La propaganda negativa esparció tanta basura, tanto meme y memez viral, que ahuyentó a los opositores de las urnas. De hecho, Hillary perdió mucho más voto del que Trump ganó, respecto a anteriores candidatos demócratas y republicanos. Jóvenes profesionales liberales, negros y mujeres fueron los objetivos a batir. Recibían, a traves de FB noticias falsas, ajustadas y exclusivas para su perfil. Otros sectores, leían “noticias” diferentes. Anuncios y mentiras personalizados, indistinguibles, viralizados ad nauseam en cámaras de eco, cada vez más polarizadas.
¿Democracia? Sí, pero con menos votos. Y sin diálogo entre los candidatos. Tampoco entre los electores. El triunfo en las redes se alcanza fabricando mayorías electorales, enfrentando a los votantes y provocando la huida del contrario. Expulsándole del show.
Cayeron embelesados ante las pantallas de Trump quienes habían sido olvidados (y despreciados) por el periodismo convencional. Dependiente, primero, de las fuentes oficiales del partido demócrata y republicano. Y, luego, de los likes y retuits en su versión digital. Con cierta razón, el electorado no encuentra diferencia entre noticias y spots. Los gabinetes de prensa y la publicidad no ofrecen evidencias sino juicios de valor, emociones y sensaciones.

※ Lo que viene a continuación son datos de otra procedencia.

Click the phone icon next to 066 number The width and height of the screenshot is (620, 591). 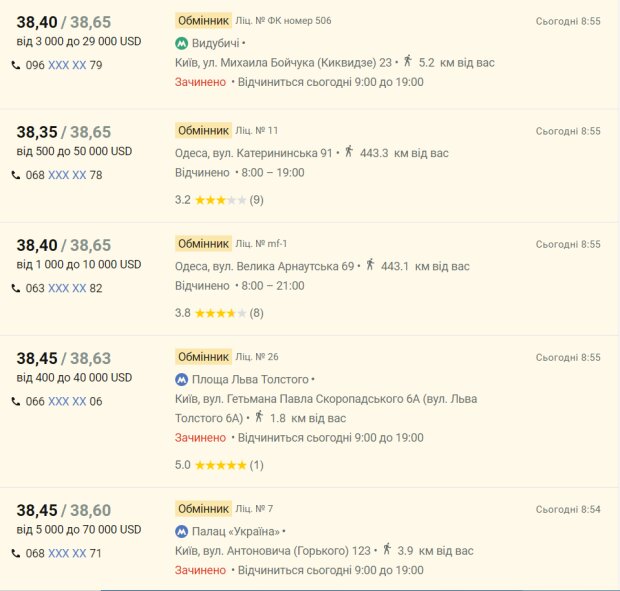click(16, 401)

El mensaje electoral cambia según convenga en un flujo autopromocional que quiere secuestrar nuestra atención. No guarda coherencia con la realidad. Pero, un buen espectáculo acapara y cautiva, globos oculares. Entretiene y encandila. Está hecho a medida, gracias a los datos que regalamos a Facebook y que la plataforma no se molesta demasiado en proteger. Perdido el sentido de la realidad, la democracia parece haber enloquecido. Retomemos el control sobre nuestros teclados. Empecemos clickando en deletefacebook.com.